According to Statista, attractive promotional offers were the primary drivers for global customers during BFCM. Deloitte found, however, that five out of 10 retail executives expected an increase in prices. The same survey has shown that 70% of consumers also anticipated rising costs. As a result, the average holiday budget has increased, but lower-income shoppers are opting not to buy.
Meanwhile, the NRF found that 108 million planned to shop on Black Friday, and 62.8 million on Cyber Monday. Shoppers are returning to physical stores across the board: 64% said they were more likely to do so during Black Friday.
Millennials were the top online shoppers for last year’s Black Friday, with almost 45% purchasing digitally, followed by Gen X at 38.9%. On the other hand, Gen Z and Baby Boomers preferred to spend their dollars at brick-and-mortar stores, with only 28.3% of Gen Z and 30% of Baby Boomers buying online.
Inventory Management and BFCM
Inventory management is a key part of BFCM preparations. In this market, you need to guarantee that your shoppers can get what they want when they want it. But with current supply conditions, overstock is now more of a concern. Amidst inflation and supply chain issues, more customers are being swayed by a superior experience, rather than preferences in brands or price considerations. In such cases, managing stock remains crucial.
What is Inventory Management?
Inventory management refers to the process of sourcing, keeping, and moving stock. It encompasses everything from monitoring inventory, reordering, and production to accounting, order fulfillment, and demand forecasting.

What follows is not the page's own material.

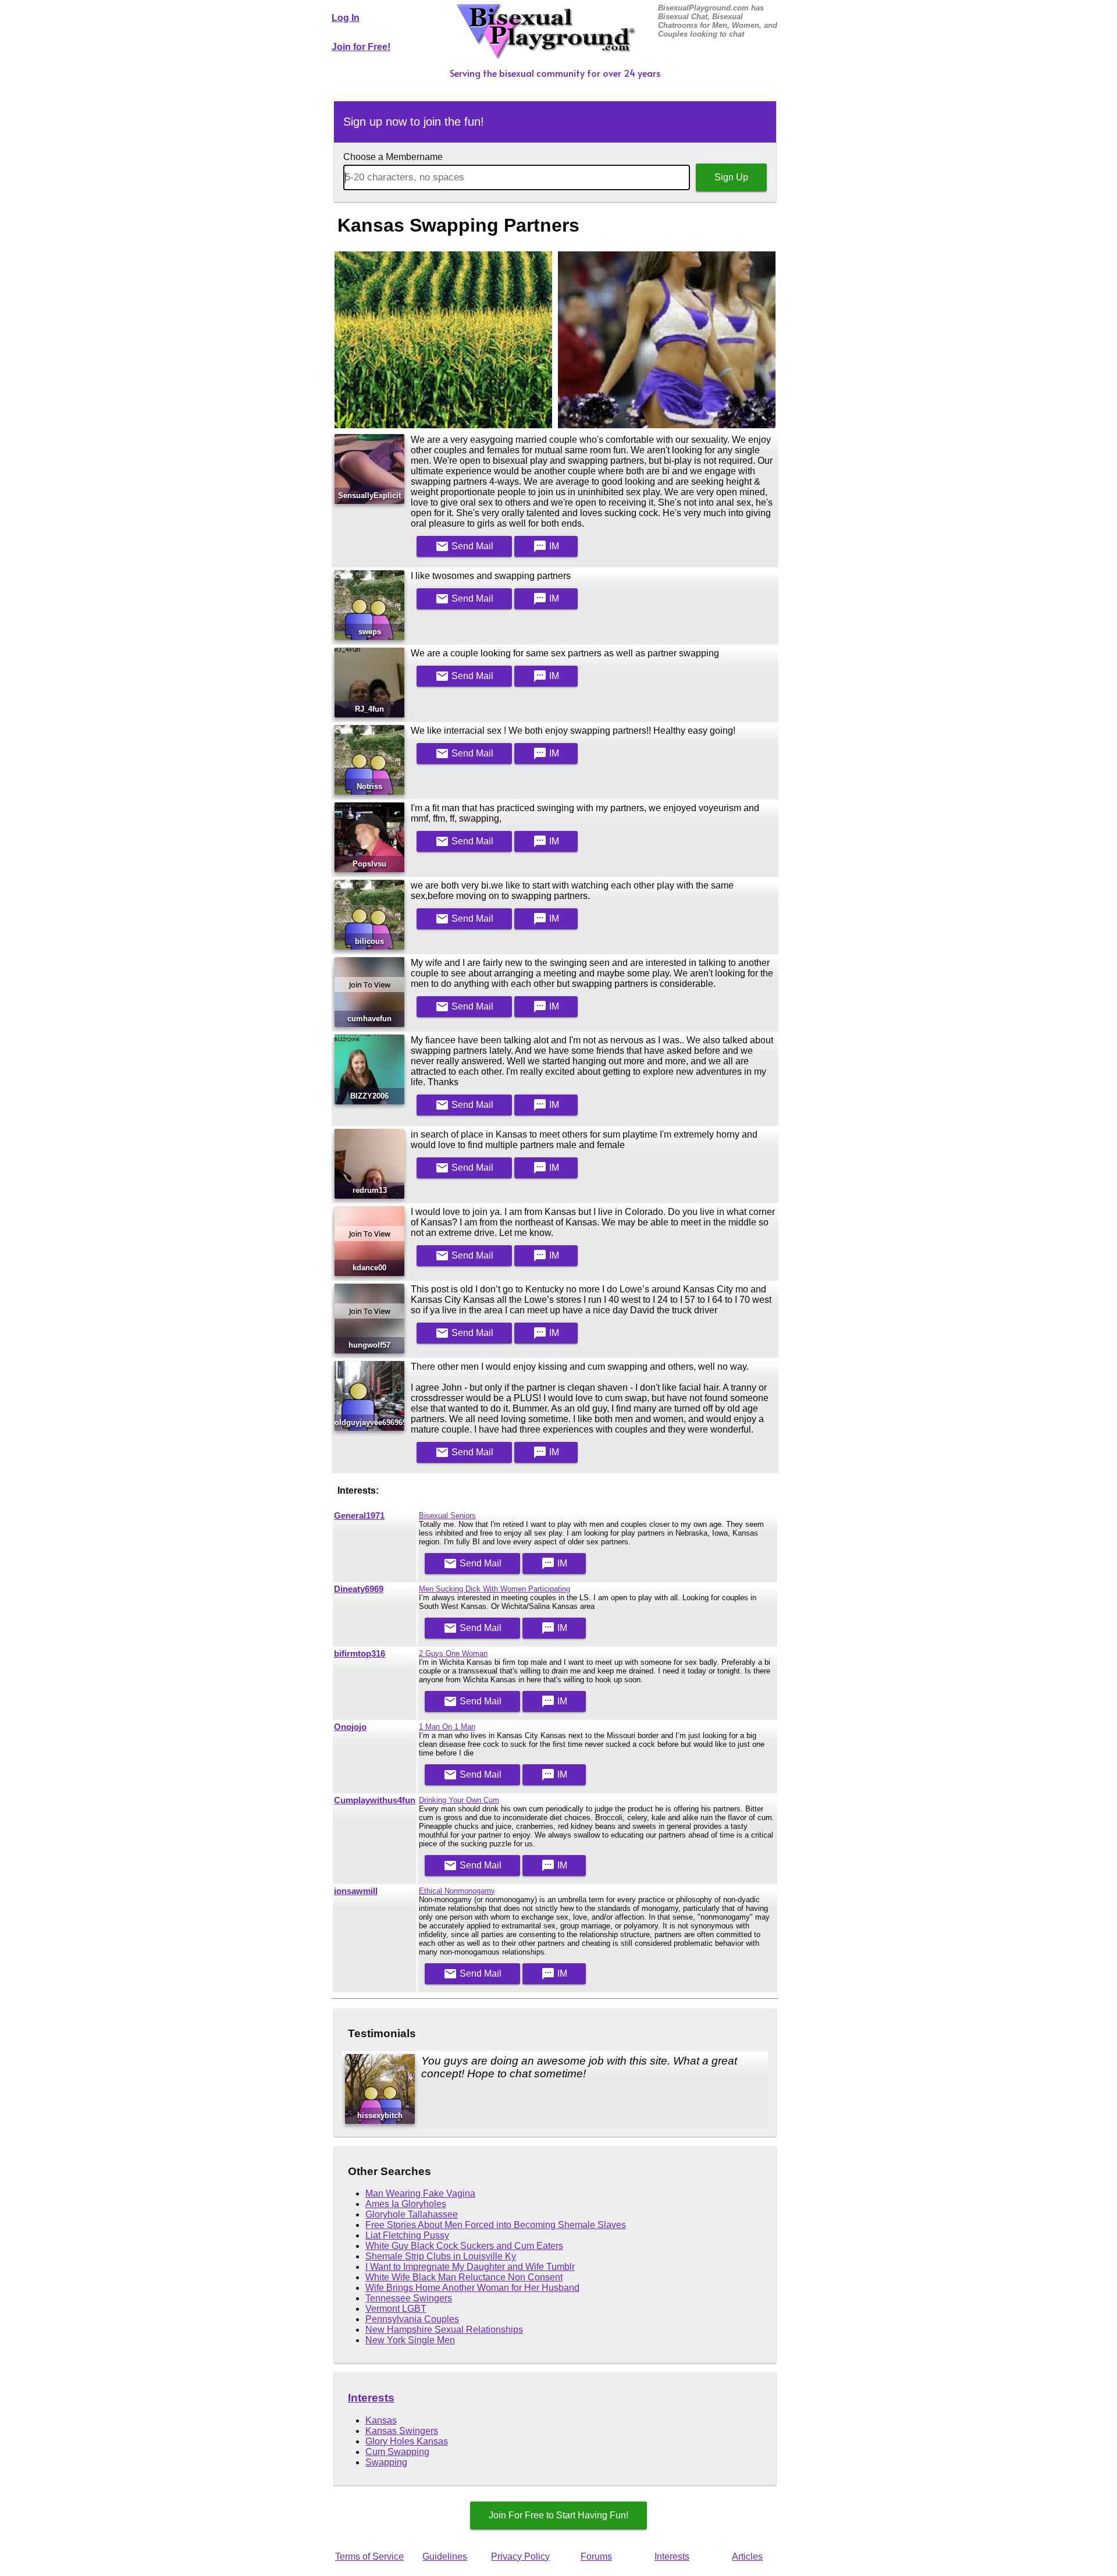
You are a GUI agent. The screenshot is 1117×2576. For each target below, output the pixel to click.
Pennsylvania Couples (412, 2319)
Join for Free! (361, 47)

By managing inventory, brands and retailers can have the right products in the appropriate amounts and with reasonable pricing. The cost of holding inventory should be as minimal as possible. This means there’s a steady supply of products that move through the chain — ideally, no low stock or surplus. In a well-managed inventory system, brands are alerted when raw materials need to be replenished for production. The number of items available for purchase can also be controlled.
How Important are Product Tags in Inventory Management
Robust product tagging is the backbone of your eCommerce site. It is crucial in backend operations as well as user-facing customer experiences. Accurate, consistent, and updated product tags are especially helpful in improving the visibility of SKUs via relevant search results and recommendations.
Not all ways of tagging products ease work, though. Manual product tagging and other limited approaches make inventory management arduous and endless. On the other hand, automatic tagging, especially if it’s powered by visual AI, analyzes items down to minute visual details. As such, the product metadata is exhaustive, with important product information that includes not only titles, brand, and prices, but also descriptive attributes like styles, prints, and more. This rich product data enables inventory management to be more efficient and effective.
AI-powered product tags are also integral in forecasting demand, which in turn informs inventory management. The data gives brands and retailers an idea of what’s driving sales and which particular attributes are popular. As a result, brands can order more fast-selling items and phase out items that are not as high performing. Managing merchandise and addressing issues such as overstock eventually become easier.
Why It Matters
Strong inventory management is a critical key to the success of your business in this upcoming BFCM. To stay competitive, your brand must deliver products when customers need them. Here are more of the benefits of having effective inventory management:
- It minimizes inventory costs. Storing products costs you money until they sell. Inventory management ensures you’re not overspending to maintain products and materials that aren’t big sellers.
- It prevents dead stock. When you have unwanted inventory, it ends up as a loss of revenue for your business. The products are also at risk of theft or damage the longer they are kept in your warehouse.
- It improves cash flow management. Managing your inventory ensures that you procure or manufacture enough products that will sell. This will dictate how your business is performing financially. You can also know which SKUs to replenish to ensure that orders continue to come in.
- It optimizes order fulfillment. You can decide where to distribute your inventory depending on the performance of certain products. In doing so, you can deliver a better customer experience by shortening the delivery time and reducing shipping costs. This also impacts how smooth product returns would be, and how soon returned items can be available again.
- It optimizes the customer experience. Inventory management, coupled with the right product discovery tools such as recommendation engines, ensures that products are surfaced and sent to shoppers as soon as they want them. Stockout leads to customer dissatisfaction — at least 30% of consumers feel that stockouts negatively impact their experience. Meanwhile, 69% will only choose a substitute after their first encounter with a sold-out product, and 70% will go to a competitor after three instances of stockouts.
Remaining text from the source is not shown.